▶ Exercise goal
Copy each of the following items word for word, with every line kept as it appears.
=== Data to process ===
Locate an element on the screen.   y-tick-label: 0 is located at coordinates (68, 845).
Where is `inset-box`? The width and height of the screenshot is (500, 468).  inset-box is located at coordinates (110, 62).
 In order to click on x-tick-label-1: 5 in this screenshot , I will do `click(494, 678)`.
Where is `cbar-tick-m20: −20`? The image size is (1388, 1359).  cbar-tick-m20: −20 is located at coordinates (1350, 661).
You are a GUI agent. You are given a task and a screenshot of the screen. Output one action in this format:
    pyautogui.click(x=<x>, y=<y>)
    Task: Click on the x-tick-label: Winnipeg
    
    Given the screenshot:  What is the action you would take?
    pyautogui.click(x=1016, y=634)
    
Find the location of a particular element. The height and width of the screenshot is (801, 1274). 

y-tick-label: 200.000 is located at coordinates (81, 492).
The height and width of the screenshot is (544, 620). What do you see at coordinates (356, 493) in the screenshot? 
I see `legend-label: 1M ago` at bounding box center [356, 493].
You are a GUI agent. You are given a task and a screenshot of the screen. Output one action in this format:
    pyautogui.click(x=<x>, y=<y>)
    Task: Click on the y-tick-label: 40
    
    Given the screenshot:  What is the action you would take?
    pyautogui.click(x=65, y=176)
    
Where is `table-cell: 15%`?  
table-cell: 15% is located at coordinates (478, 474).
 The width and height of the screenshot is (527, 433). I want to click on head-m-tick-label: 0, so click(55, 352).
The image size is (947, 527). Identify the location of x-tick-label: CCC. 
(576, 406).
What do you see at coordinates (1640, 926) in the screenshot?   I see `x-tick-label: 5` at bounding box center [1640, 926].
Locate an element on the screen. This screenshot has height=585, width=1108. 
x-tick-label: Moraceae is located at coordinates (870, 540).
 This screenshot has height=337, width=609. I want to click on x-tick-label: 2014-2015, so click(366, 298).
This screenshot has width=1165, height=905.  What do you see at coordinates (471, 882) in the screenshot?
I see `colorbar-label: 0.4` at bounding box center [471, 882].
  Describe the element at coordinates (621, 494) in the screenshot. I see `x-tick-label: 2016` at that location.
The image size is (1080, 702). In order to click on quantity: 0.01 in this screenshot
===
▶ Answer box
Locate an element on the screen.   y-tick-label: 0 is located at coordinates (68, 845).
Where is `inset-box`? The width and height of the screenshot is (500, 468).  inset-box is located at coordinates (110, 62).
 In order to click on x-tick-label-1: 5 in this screenshot , I will do `click(494, 678)`.
Where is `cbar-tick-m20: −20`? The image size is (1388, 1359).  cbar-tick-m20: −20 is located at coordinates (1350, 661).
You are a GUI agent. You are given a task and a screenshot of the screen. Output one action in this format:
    pyautogui.click(x=<x>, y=<y>)
    Task: Click on the x-tick-label: Winnipeg
    
    Given the screenshot:  What is the action you would take?
    pyautogui.click(x=1016, y=634)
    
Find the location of a particular element. The height and width of the screenshot is (801, 1274). 

y-tick-label: 200.000 is located at coordinates (81, 492).
The height and width of the screenshot is (544, 620). What do you see at coordinates (356, 493) in the screenshot? 
I see `legend-label: 1M ago` at bounding box center [356, 493].
You are a GUI agent. You are given a task and a screenshot of the screen. Output one action in this format:
    pyautogui.click(x=<x>, y=<y>)
    Task: Click on the y-tick-label: 40
    
    Given the screenshot:  What is the action you would take?
    pyautogui.click(x=65, y=176)
    
Where is `table-cell: 15%`?  
table-cell: 15% is located at coordinates (478, 474).
 The width and height of the screenshot is (527, 433). I want to click on head-m-tick-label: 0, so click(55, 352).
The image size is (947, 527). Identify the location of x-tick-label: CCC. 
(576, 406).
What do you see at coordinates (1640, 926) in the screenshot?   I see `x-tick-label: 5` at bounding box center [1640, 926].
Locate an element on the screen. This screenshot has height=585, width=1108. 
x-tick-label: Moraceae is located at coordinates (870, 540).
 This screenshot has height=337, width=609. I want to click on x-tick-label: 2014-2015, so click(366, 298).
This screenshot has width=1165, height=905.  What do you see at coordinates (471, 882) in the screenshot?
I see `colorbar-label: 0.4` at bounding box center [471, 882].
  Describe the element at coordinates (621, 494) in the screenshot. I see `x-tick-label: 2016` at that location.
The image size is (1080, 702). In order to click on quantity: 0.01 in this screenshot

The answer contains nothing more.